Two of the HBCU community’s most renowned institutions made headlines last week for controversial reasons.
Howard University announced a policy that forbids the school’s sports teams from kneeling during the national anthem, while first-year Florida A&M men’s basketball coach Charlie Ward sat in on that scam of a college sports roundtable hosted by President Donald Trump.
As much as we’ve seen that Trump and his cronies do not care about the plight of anyone less fortunate or different, it’s insanely short-sighted for institutions to continue to capitulate to a person who has more mentions in the Jeffrey Epstein files than DJ Khaled has on his own songs.
Howard’s stance was misguided
When Howard’s women’s basketball team kneeled for the national anthem before a game with Army this season, the outrage (fake as it is) must have reached the HU administration.

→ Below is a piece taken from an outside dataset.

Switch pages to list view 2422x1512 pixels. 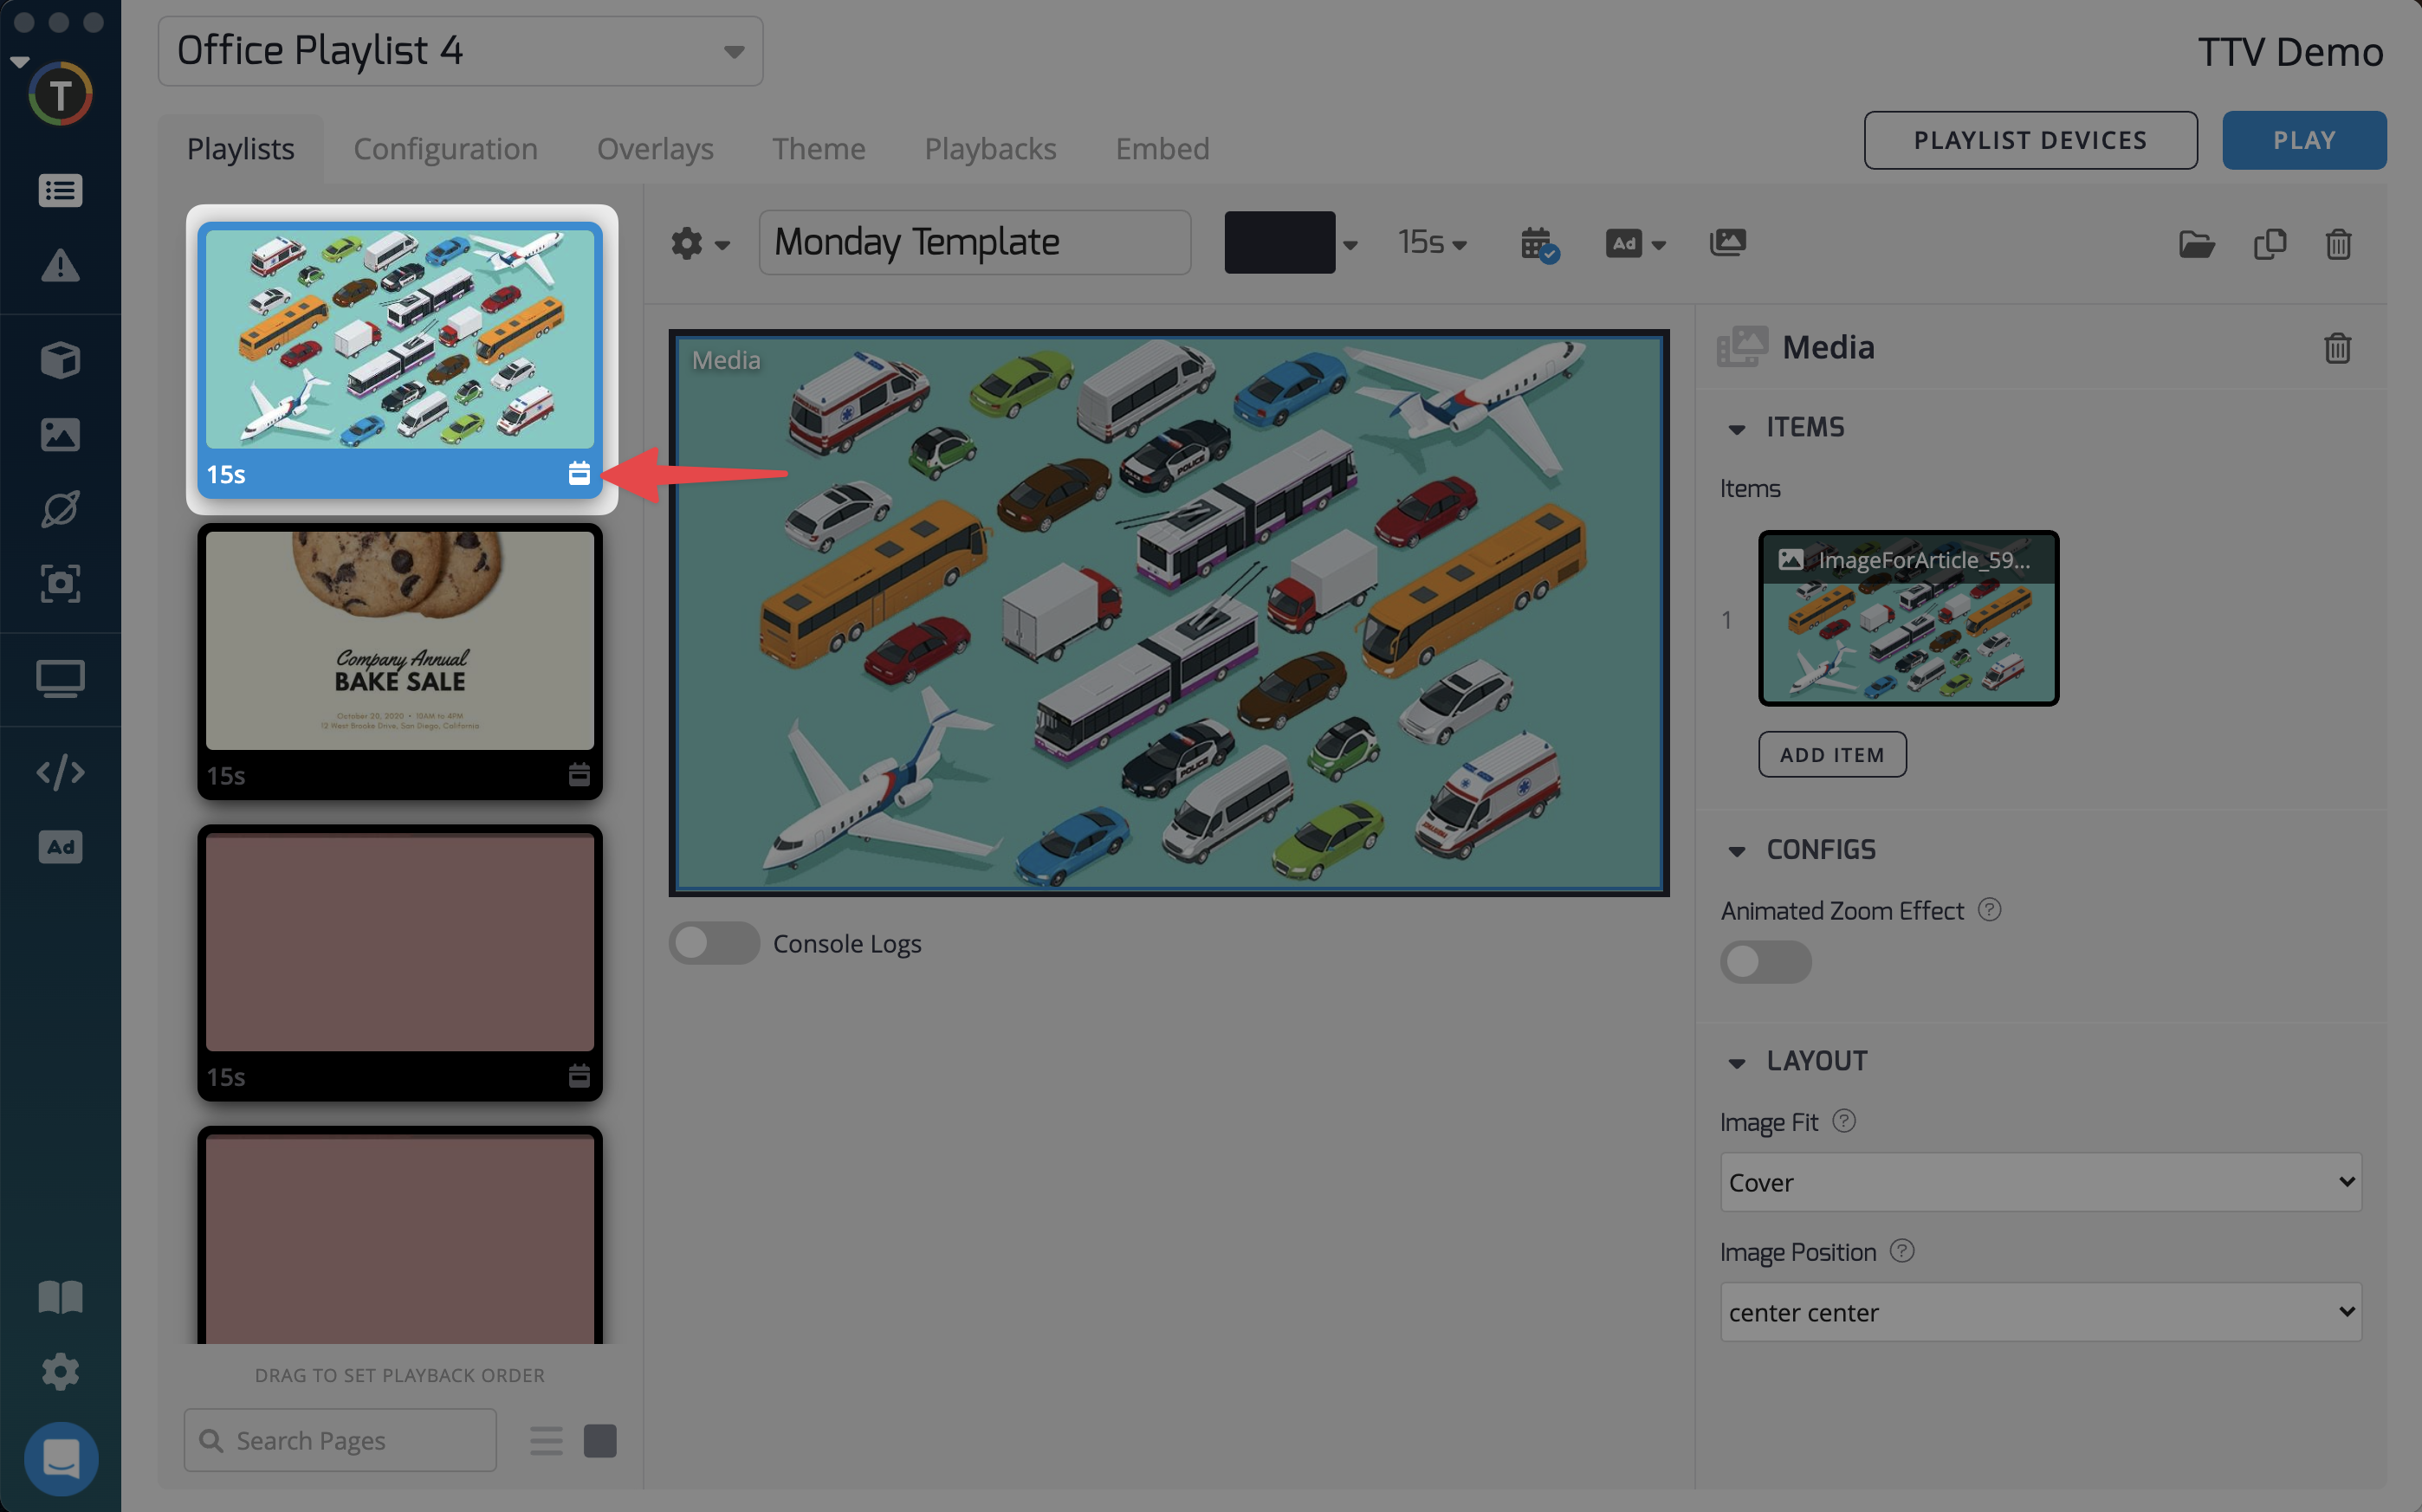tap(546, 1440)
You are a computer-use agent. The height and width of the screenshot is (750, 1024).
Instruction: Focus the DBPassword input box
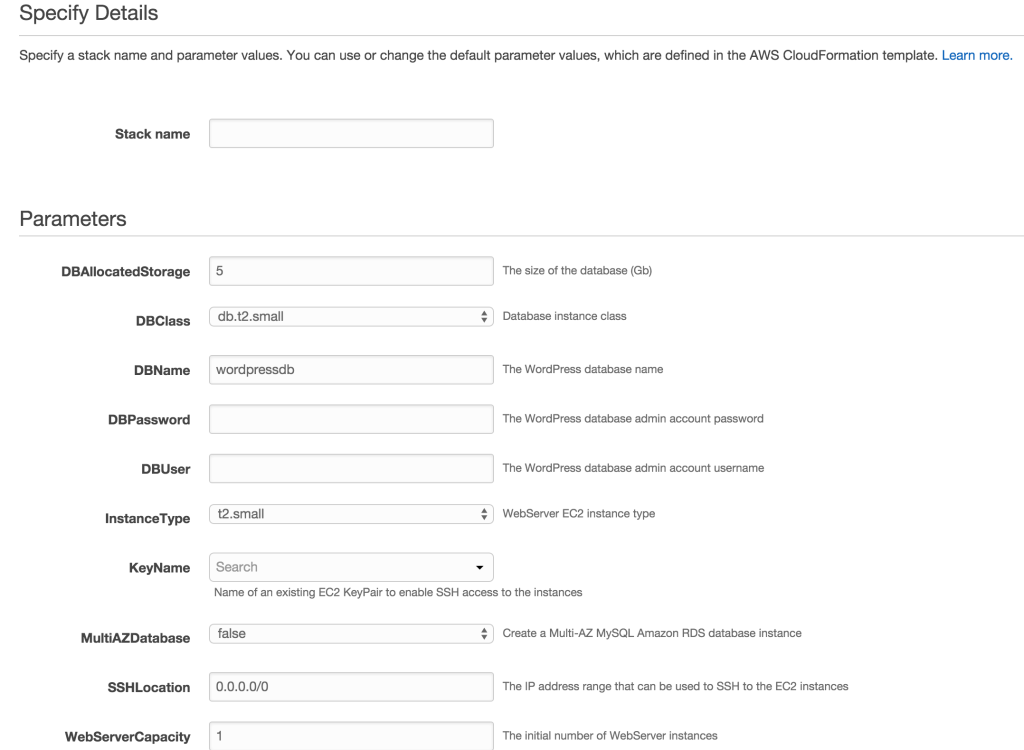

The school later installed a “stand or go back in the locker room” policy.

Why?
Because the university was given a $90-million-dollar grant by the Air Force to serve as a University Affiliated Research Center. If the Army is upset and a major chunk of your money comes from another branch, well, there you go.
Ward, in the middle of leading Florida A&M to a No. 2 seed in the SWAC basketball tournament, made time to fly to D.C. and sit in a room with chronic whiners like Nick Saban. He quit coaching college football rather than allow players autonomy. Trump himself — the Complainer-in-Chief — swears he will write an executive order that can fix college sports.
Ward then appeared on Fox News — FOX NEWS — to say that the money from Power 4 schools should trickle down to the rest of the NCAA’s member institutions.
Florida Gov. Ron DeSantis: “This is out of whack.”
He then cites players asking coaches for more money and threatening to transfer as issues in the sports. pic.twitter.com/0JXuU9qjPY
— Ross Dellenger (@RossDellenger) March 6, 2026
If we’ve learned anything from the United States in the last 250 years, at minimum, not a damn thing is trickling down anywhere. As the son of FAMU Rattlers, Ward should understand that the struggles his parents faced back in the day have not changed for HBCUs or Black people in general.
This is not what HBCU leaders should be doing
Fair as the point may be that plenty of HBCUs’ hands are tied because of local, state, and federal funding, there’s still something poignantly depressing about how quickly our schools and PWIs are rolling over.
The basis of this country’s birth is revolution. Colonists tripped out over the price of tea and declared independence.
When are we going to realize we’ve been taxed far too much for far too long and do something about it?
I can tell you this: making your kids stand up for an anthem that was never meant for them, or having a coach attend a meeting that his school will never benefit from, is not what HBCUs should be doing.